What the task requires: Write out each line below exactly as it appears.

'''

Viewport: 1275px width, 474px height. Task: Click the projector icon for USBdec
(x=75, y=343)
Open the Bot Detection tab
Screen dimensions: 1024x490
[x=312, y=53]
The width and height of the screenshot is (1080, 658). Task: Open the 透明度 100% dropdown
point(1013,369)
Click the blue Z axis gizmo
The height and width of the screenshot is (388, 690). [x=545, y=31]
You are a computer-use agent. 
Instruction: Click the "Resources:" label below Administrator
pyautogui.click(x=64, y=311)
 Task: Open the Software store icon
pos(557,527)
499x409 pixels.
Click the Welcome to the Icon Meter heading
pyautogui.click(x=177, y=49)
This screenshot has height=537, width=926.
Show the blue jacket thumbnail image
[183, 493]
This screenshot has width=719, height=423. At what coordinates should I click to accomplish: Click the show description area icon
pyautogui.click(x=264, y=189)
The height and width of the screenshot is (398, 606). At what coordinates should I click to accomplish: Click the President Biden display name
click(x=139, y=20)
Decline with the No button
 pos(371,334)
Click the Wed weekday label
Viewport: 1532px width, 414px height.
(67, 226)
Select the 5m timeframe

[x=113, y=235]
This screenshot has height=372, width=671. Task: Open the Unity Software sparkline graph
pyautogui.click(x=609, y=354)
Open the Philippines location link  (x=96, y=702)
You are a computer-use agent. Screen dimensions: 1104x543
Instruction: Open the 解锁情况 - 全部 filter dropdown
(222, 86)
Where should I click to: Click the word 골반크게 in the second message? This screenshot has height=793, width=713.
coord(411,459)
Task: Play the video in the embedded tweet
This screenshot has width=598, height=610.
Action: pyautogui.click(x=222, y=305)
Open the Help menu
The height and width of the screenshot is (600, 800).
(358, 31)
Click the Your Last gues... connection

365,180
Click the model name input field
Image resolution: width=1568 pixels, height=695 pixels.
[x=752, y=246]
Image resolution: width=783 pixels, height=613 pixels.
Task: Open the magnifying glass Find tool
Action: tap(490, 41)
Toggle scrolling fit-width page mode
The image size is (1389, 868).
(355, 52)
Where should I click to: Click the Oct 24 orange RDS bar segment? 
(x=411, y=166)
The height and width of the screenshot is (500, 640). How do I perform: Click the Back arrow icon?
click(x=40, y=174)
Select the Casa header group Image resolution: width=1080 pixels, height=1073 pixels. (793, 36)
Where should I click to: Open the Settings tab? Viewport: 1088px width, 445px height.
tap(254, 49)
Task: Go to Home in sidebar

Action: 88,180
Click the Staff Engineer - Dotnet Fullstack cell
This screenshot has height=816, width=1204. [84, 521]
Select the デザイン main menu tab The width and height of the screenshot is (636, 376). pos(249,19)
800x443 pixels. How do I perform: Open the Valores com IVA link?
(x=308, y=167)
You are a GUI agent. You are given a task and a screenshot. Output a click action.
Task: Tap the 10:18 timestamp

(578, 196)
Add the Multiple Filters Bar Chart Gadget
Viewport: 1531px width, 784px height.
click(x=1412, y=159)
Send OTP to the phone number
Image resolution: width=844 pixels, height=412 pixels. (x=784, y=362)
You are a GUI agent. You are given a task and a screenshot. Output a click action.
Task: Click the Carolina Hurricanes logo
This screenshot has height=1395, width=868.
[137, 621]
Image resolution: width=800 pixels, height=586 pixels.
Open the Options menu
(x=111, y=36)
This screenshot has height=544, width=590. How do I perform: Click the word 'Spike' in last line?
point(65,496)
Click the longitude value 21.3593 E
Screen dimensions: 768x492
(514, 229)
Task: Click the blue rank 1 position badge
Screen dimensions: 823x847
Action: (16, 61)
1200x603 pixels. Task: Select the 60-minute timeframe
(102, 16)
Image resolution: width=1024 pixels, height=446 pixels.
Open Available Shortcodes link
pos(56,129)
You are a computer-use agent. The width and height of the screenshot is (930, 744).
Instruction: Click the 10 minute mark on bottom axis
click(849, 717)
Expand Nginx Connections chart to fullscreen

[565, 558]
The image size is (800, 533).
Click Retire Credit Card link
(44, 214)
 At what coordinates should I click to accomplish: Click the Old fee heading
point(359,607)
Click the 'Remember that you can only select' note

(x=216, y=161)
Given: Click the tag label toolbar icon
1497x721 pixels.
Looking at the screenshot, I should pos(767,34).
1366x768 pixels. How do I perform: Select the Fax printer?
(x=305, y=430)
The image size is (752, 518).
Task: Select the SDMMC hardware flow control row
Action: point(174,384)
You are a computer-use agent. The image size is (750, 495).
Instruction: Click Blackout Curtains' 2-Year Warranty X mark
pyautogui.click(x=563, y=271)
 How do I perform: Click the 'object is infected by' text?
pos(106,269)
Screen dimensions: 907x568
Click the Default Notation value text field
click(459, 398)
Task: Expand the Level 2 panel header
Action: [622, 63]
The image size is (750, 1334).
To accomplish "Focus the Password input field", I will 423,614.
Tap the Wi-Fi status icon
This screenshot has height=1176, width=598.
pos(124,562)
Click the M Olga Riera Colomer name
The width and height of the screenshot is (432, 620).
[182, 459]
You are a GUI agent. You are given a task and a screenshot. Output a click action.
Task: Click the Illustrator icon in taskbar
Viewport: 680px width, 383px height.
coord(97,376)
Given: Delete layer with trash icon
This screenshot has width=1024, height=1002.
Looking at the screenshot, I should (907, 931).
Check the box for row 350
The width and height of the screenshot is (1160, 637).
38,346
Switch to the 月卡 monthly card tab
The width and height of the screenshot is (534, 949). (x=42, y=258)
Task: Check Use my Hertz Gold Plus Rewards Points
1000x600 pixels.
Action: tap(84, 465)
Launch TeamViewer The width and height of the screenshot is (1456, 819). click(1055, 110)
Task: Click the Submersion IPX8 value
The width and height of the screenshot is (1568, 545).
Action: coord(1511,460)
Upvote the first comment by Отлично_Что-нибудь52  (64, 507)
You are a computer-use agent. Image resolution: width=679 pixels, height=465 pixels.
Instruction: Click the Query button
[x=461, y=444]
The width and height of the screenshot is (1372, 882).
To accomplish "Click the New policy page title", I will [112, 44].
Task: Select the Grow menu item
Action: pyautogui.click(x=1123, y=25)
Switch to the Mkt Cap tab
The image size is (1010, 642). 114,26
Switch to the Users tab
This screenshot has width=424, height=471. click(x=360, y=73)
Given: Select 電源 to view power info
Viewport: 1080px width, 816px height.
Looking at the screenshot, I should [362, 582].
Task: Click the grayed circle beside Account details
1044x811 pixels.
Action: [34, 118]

'''

Written reply:
Viewport: 1275px width, 474px height. Task: Click the projector icon for USBdec
(x=75, y=343)
Open the Bot Detection tab
Screen dimensions: 1024x490
[x=312, y=53]
The width and height of the screenshot is (1080, 658). Task: Open the 透明度 100% dropdown
point(1013,369)
Click the blue Z axis gizmo
The height and width of the screenshot is (388, 690). [x=545, y=31]
You are a computer-use agent. 
Instruction: Click the "Resources:" label below Administrator
pyautogui.click(x=64, y=311)
 Task: Open the Software store icon
pos(557,527)
499x409 pixels.
Click the Welcome to the Icon Meter heading
pyautogui.click(x=177, y=49)
This screenshot has height=537, width=926.
Show the blue jacket thumbnail image
[183, 493]
This screenshot has width=719, height=423. At what coordinates should I click to accomplish: Click the show description area icon
pyautogui.click(x=264, y=189)
The height and width of the screenshot is (398, 606). At what coordinates should I click to accomplish: Click the President Biden display name
click(x=139, y=20)
Decline with the No button
 pos(371,334)
Click the Wed weekday label
Viewport: 1532px width, 414px height.
(67, 226)
Select the 5m timeframe

[x=113, y=235]
This screenshot has height=372, width=671. Task: Open the Unity Software sparkline graph
pyautogui.click(x=609, y=354)
Open the Philippines location link  (x=96, y=702)
You are a computer-use agent. Screen dimensions: 1104x543
Instruction: Open the 解锁情况 - 全部 filter dropdown
(222, 86)
Where should I click to: Click the word 골반크게 in the second message? This screenshot has height=793, width=713.
coord(411,459)
Task: Play the video in the embedded tweet
This screenshot has width=598, height=610.
Action: pyautogui.click(x=222, y=305)
Open the Help menu
The height and width of the screenshot is (600, 800).
(358, 31)
Click the Your Last gues... connection

365,180
Click the model name input field
Image resolution: width=1568 pixels, height=695 pixels.
[x=752, y=246]
Image resolution: width=783 pixels, height=613 pixels.
Task: Open the magnifying glass Find tool
Action: tap(490, 41)
Toggle scrolling fit-width page mode
The image size is (1389, 868).
(355, 52)
Where should I click to: Click the Oct 24 orange RDS bar segment? 
(x=411, y=166)
The height and width of the screenshot is (500, 640). How do I perform: Click the Back arrow icon?
click(x=40, y=174)
Select the Casa header group Image resolution: width=1080 pixels, height=1073 pixels. (793, 36)
Where should I click to: Open the Settings tab? Viewport: 1088px width, 445px height.
tap(254, 49)
Task: Go to Home in sidebar

Action: 88,180
Click the Staff Engineer - Dotnet Fullstack cell
This screenshot has height=816, width=1204. [84, 521]
Select the デザイン main menu tab The width and height of the screenshot is (636, 376). pos(249,19)
800x443 pixels. How do I perform: Open the Valores com IVA link?
(x=308, y=167)
You are a GUI agent. You are given a task and a screenshot. Output a click action.
Task: Tap the 10:18 timestamp

(578, 196)
Add the Multiple Filters Bar Chart Gadget
Viewport: 1531px width, 784px height.
click(x=1412, y=159)
Send OTP to the phone number
Image resolution: width=844 pixels, height=412 pixels. (x=784, y=362)
You are a GUI agent. You are given a task and a screenshot. Output a click action.
Task: Click the Carolina Hurricanes logo
This screenshot has height=1395, width=868.
[137, 621]
Image resolution: width=800 pixels, height=586 pixels.
Open the Options menu
(x=111, y=36)
This screenshot has height=544, width=590. How do I perform: Click the word 'Spike' in last line?
point(65,496)
Click the longitude value 21.3593 E
Screen dimensions: 768x492
(514, 229)
Task: Click the blue rank 1 position badge
Screen dimensions: 823x847
Action: (16, 61)
1200x603 pixels. Task: Select the 60-minute timeframe
(102, 16)
Image resolution: width=1024 pixels, height=446 pixels.
Open Available Shortcodes link
pos(56,129)
You are a computer-use agent. The width and height of the screenshot is (930, 744).
Instruction: Click the 10 minute mark on bottom axis
click(849, 717)
Expand Nginx Connections chart to fullscreen

[565, 558]
The image size is (800, 533).
Click Retire Credit Card link
(44, 214)
 At what coordinates should I click to accomplish: Click the Old fee heading
point(359,607)
Click the 'Remember that you can only select' note

(x=216, y=161)
Given: Click the tag label toolbar icon
1497x721 pixels.
Looking at the screenshot, I should pos(767,34).
1366x768 pixels. How do I perform: Select the Fax printer?
(x=305, y=430)
The image size is (752, 518).
Task: Select the SDMMC hardware flow control row
Action: point(174,384)
You are a computer-use agent. The image size is (750, 495).
Instruction: Click Blackout Curtains' 2-Year Warranty X mark
pyautogui.click(x=563, y=271)
 How do I perform: Click the 'object is infected by' text?
pos(106,269)
Screen dimensions: 907x568
Click the Default Notation value text field
click(459, 398)
Task: Expand the Level 2 panel header
Action: [622, 63]
The image size is (750, 1334).
To accomplish "Focus the Password input field", I will 423,614.
Tap the Wi-Fi status icon
This screenshot has height=1176, width=598.
pos(124,562)
Click the M Olga Riera Colomer name
The width and height of the screenshot is (432, 620).
[182, 459]
You are a GUI agent. You are given a task and a screenshot. Output a click action.
Task: Click the Illustrator icon in taskbar
Viewport: 680px width, 383px height.
coord(97,376)
Given: Delete layer with trash icon
This screenshot has width=1024, height=1002.
Looking at the screenshot, I should (907, 931).
Check the box for row 350
The width and height of the screenshot is (1160, 637).
38,346
Switch to the 月卡 monthly card tab
The width and height of the screenshot is (534, 949). (x=42, y=258)
Task: Check Use my Hertz Gold Plus Rewards Points
1000x600 pixels.
Action: tap(84, 465)
Launch TeamViewer The width and height of the screenshot is (1456, 819). click(1055, 110)
Task: Click the Submersion IPX8 value
The width and height of the screenshot is (1568, 545).
Action: coord(1511,460)
Upvote the first comment by Отлично_Что-нибудь52  (64, 507)
You are a computer-use agent. Image resolution: width=679 pixels, height=465 pixels.
Instruction: Click the Query button
[x=461, y=444]
The width and height of the screenshot is (1372, 882).
To accomplish "Click the New policy page title", I will [112, 44].
Task: Select the Grow menu item
Action: pyautogui.click(x=1123, y=25)
Switch to the Mkt Cap tab
The image size is (1010, 642). 114,26
Switch to the Users tab
This screenshot has width=424, height=471. click(x=360, y=73)
Given: Select 電源 to view power info
Viewport: 1080px width, 816px height.
Looking at the screenshot, I should [362, 582].
Task: Click the grayed circle beside Account details
1044x811 pixels.
Action: [34, 118]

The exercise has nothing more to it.